El último proceso electoral en el Ecuador deja en evidencia a un país profundamente polarizado entre dos fuerzas bastante definidas. La una, representada por el correísmo, que aglutina a la Revolución Ciudadana (RC5) y, la otra, a un conjunto de agrupaciones políticas que llevan en la frente el membrete de anti-correístas, incluyendo en esta última categoría al noboísmo, identificado con el Movimiento Acción Democrática Nacional (ADN), tienda partidista que, como se conoce, por un accidente de la democracia ecuatoriana, llegó a ocupar la Presidencia de la República, luego del reposicionamiento electoral producido a raíz de la violenta muerte de ex candidato presidencial, Fernando Villavicencio.
Y la consecuencia de un país polarizado es que el debate y las decisiones que adoptan tanto los actores políticos como la propia ciudadanía, responde a esa visión reduccionista de abordar la realidad siempre desde el radicalismo o el más exacerbado odio, lo cual, no permite analizar racional e integralmente la problemática y sus soluciones. En este estado de paranoia, siempre se ve fantasmas donde no los hay y se recurre con harta frecuencia a la posverdad como herramienta para retorcer los hechos objetivos en función de intereses particulares o de grupo, afectando con ello el bien común, es decir, se distorsiona en forma intencional la realidad para manipular la opinión pública y con ello las decisiones de un cándido electorado que ni siquiera vota por personas sino por números o colores.

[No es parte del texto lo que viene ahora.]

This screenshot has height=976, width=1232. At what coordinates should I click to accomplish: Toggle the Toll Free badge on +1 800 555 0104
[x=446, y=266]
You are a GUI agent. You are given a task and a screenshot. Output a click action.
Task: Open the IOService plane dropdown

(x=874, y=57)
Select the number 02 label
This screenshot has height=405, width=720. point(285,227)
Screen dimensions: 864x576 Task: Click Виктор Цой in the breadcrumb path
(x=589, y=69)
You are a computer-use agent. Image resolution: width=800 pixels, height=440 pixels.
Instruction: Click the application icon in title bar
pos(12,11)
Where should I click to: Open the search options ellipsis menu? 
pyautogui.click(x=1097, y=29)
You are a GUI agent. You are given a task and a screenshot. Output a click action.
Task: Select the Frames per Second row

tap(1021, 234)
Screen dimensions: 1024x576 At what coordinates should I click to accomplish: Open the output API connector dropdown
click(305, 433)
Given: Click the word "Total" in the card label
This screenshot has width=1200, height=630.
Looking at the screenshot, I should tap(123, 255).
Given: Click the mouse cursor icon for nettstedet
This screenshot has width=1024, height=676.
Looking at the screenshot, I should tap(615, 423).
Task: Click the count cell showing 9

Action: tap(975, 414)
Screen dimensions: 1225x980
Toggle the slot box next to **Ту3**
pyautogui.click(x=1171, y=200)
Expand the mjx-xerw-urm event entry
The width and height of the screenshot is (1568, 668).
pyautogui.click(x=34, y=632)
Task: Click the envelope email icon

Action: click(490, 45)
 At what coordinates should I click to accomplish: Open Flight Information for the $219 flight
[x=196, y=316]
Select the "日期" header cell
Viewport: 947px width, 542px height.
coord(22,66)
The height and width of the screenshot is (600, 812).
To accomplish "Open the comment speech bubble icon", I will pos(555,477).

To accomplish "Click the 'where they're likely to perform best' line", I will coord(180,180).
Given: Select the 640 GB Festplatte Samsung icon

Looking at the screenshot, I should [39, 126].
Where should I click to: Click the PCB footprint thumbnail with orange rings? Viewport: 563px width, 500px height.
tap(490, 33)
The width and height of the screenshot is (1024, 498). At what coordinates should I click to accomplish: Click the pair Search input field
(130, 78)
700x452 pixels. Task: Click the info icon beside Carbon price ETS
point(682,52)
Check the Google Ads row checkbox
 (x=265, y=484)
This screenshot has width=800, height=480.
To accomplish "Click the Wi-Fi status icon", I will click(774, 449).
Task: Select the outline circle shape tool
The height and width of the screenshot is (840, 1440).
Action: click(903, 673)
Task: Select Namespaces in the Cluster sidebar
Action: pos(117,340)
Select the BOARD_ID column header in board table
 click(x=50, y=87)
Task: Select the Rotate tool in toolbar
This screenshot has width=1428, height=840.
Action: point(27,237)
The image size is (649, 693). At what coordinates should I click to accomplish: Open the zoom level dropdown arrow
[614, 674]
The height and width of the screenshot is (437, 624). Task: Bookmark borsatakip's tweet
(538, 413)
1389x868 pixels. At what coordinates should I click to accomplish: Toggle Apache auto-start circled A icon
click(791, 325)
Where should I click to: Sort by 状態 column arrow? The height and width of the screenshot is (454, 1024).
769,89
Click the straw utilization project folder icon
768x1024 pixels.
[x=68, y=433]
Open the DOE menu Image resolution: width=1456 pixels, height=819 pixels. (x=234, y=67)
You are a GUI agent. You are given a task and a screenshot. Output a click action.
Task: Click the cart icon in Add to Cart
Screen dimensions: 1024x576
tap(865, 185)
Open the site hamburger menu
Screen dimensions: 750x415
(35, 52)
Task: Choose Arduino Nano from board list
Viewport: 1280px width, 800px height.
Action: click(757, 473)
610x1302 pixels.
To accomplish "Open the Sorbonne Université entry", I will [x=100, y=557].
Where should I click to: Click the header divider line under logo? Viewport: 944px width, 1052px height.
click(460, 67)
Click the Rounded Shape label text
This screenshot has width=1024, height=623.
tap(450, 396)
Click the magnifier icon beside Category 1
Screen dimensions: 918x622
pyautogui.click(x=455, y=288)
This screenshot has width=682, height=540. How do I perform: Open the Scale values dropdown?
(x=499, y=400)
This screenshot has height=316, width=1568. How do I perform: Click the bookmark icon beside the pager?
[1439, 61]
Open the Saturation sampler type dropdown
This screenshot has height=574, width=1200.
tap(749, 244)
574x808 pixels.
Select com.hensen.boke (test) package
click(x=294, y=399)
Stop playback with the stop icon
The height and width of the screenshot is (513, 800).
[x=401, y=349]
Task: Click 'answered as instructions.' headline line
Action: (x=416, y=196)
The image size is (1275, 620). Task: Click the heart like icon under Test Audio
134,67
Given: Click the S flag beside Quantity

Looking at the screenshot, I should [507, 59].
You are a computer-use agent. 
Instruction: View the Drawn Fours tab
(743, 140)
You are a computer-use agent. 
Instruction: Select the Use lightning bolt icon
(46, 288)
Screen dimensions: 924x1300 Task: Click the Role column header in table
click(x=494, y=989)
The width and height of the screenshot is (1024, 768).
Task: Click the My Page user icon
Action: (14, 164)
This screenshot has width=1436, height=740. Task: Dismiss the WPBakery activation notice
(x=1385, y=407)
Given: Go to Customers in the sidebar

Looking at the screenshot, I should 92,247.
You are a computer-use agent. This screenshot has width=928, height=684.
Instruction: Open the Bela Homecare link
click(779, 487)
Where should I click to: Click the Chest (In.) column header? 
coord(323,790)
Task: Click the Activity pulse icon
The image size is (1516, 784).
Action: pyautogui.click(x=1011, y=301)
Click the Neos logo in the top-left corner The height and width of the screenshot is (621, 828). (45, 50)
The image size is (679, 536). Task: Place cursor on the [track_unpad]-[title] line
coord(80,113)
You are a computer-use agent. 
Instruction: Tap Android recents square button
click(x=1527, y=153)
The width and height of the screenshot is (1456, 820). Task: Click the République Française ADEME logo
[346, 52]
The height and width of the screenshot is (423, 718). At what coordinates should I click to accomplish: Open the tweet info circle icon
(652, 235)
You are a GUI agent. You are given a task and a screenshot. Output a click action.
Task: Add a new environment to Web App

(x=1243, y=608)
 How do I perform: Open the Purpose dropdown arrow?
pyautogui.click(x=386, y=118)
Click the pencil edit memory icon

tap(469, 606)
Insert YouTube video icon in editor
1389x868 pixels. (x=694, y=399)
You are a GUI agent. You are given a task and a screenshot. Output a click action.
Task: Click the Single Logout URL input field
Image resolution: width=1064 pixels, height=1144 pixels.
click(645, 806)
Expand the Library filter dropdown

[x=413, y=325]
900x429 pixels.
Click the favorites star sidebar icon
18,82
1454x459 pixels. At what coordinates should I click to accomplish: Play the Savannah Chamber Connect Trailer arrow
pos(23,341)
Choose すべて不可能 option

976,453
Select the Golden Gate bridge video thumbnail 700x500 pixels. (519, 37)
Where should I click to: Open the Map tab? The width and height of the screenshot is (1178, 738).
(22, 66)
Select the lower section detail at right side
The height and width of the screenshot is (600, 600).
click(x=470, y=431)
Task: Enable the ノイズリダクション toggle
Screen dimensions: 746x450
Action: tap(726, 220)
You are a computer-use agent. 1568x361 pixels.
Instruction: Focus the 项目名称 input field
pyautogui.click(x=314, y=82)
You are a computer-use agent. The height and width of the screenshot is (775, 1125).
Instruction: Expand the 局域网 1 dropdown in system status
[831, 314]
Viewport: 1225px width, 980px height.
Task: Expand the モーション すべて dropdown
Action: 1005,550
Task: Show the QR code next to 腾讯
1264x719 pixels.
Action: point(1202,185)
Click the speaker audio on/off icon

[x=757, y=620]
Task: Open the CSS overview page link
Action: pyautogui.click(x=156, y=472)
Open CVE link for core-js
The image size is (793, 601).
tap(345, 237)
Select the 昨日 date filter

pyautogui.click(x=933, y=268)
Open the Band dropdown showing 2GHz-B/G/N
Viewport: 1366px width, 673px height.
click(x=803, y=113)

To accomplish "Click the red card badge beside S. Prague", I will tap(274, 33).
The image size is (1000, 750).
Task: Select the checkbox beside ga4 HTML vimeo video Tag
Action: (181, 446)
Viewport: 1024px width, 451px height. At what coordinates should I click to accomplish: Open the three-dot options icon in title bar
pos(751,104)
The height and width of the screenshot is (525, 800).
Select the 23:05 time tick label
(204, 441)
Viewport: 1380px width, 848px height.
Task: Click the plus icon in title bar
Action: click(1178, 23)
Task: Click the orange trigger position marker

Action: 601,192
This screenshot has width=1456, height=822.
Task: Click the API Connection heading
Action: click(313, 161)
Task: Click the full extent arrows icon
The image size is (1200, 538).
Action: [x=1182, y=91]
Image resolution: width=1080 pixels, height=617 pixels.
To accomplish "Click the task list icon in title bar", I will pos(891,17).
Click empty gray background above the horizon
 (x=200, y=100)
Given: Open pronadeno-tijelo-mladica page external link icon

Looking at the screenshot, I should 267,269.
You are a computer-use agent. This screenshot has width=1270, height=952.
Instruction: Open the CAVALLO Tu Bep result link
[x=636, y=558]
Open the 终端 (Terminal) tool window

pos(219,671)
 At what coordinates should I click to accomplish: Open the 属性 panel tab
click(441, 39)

De esa manera se ahonda la crisis de la democracia representativa, ya que quienes llegan a instancias de poder (muchas veces desconocidos para la gran mayoría, lo cual es una gran paradoja) no tienen el vínculo que los ata con sus electores o con el interés general, sino -más bien- que sus actuaciones están subordinadas a otras esferas de decisión, deteriorando con ello los niveles de apoyo y satisfacción de una democracia enferma, una democracia de oropel.